Here was the same old la-di-da Michael Alig, the petulant man-child who speaks in exclamation points, even after ten years of hard time. Everything I knew about him indicated that he wasn’t just surviving in prison; he was thriving. I’d heard about his exploits: the not-altogether-bad paintings he’s been making, most of them with a Pop Art sensibility, depicting some of his coterie snorting drugs; the U.K. dance record featuring snippets of Alig’s voice; the memoir he’s working on, titled Aligula. I had written to him because I was curious to see this prisoner-as-performance-artist, the iconoclast in the Big House, biding his time at a particularly strict artists’ colony until he could return to Manhattan and pick up where he left off, a little older though none the wiser. I half-expected to find him with big blue dots on his face and a painted-on clown frown.
But the Michael Alig I meet in the visiting area of the Elmira Correctional Facility, a couple hundred miles northwest of Manhattan, is a startling sight. He is 40 years old, for one thing, and he skulks into the room looking as though he hasn’t showered or shaved in days. His longish brown hair is dull and dirty. He is hunched over, paunchy, tentative. The $500 Prada glasses that his friends, two former club kids named Jenny and Karliin, bought for him last year are precariously perched on his nose, held together with fishing line, one lens missing. He has on a maroon T-shirt splattered with paint and standard-issue green drawstring pants. We are sitting in a tiny jerry-rigged enclosure of plywood and Plexiglas deep in the bowels of the maximum-security prison. The institutional quiet of the place is shattered at regular intervals with bursts of harsh, frightening noise: buzzers going off, iron doors slamming shut, guards shouting orders.
“You know, I know you,” Alig says, brightly. “We’ve met.”
It’s true. We had met a few times during the late eighties and early nineties, a heady, exuberant time that turned out to be the final hours of the golden years of Manhattan nightlife. As hard as it is to imagine now, nightclubs seemed somehow important then. Jean-Michel Basquiat and Keith Haring were doing installations, the outré 4 a.m. fashion was more interesting than anything on the runways, and people seemed to emerge from the disco as fully formed celebrities. Alig was the last of these self-created downtown freaks. He started off as a busboy at Danceteria in 1983 and quickly developed a reputation for being able to conjure up ingenious parties out of thin air. By the time he was handed the reins to the basement of the Tunnel by Rudolf Piper, he had become Clown Prince of the Club Kids, leading his band of fabulous weirdos, with their kiddie lunch boxes and funny nicknames, as they traipsed from one nightclub to the next. Their numbers grew week by week, and soon he was drawing hundreds of people to his outlaw parties, where the costumed hordes would overwhelm a Burger King or doughnut shop or subway platform, turn on a boom box, and party until the police showed up. It all seemed like so much innocent fun.

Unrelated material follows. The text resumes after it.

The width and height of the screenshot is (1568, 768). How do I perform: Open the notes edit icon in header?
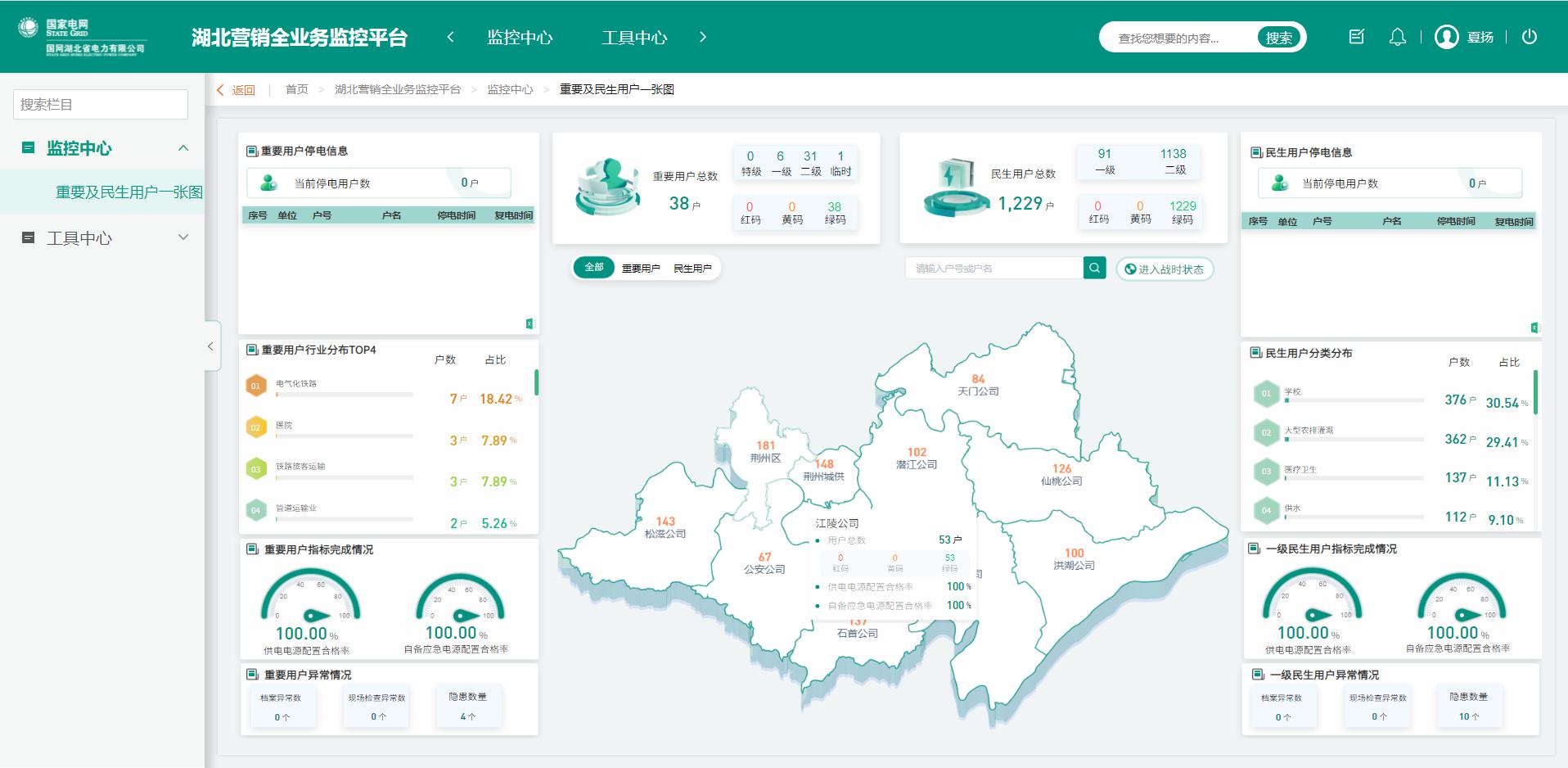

“I totally recognize you,” he says to me again, as if the little plywood-Plexiglas box is a VIP room and he is about to hand me a drink ticket. “You have a really unique look.” Pause. “But it’s your personality that I remember most.” Even after ten years in jail, he is still reflexively engaging that extra gear that most of us don’t have, that ineffable skill that separates good politicians from great ones—and turned Alig into such a successful party promoter: Never forget anyone, flatter them, make them feel special.
Alig is a great storyteller. He piles on details, has a knack for vivid analogies, and senses exactly when to deliver the punch line to hold on to his audience. Even now, as he is giving me an overlong explanation of the horrors of his intensive six-month drug-treatment program, he keeps me entertained. “The counselor, she is an angel sent from God. What she has to put up with in here, you have abso-fucking-lutely no idea. You know those movies about the principal who has to come to the disruptive high school in the Bronx and the kids are setting things on fire and hanging teachers from the ceiling? That’s what our drug program is like.”
It must be awful in here, I say.
“It’s lonely,” he says. “It reminds me of what it was like growing up in Indiana—but 100 times worse.”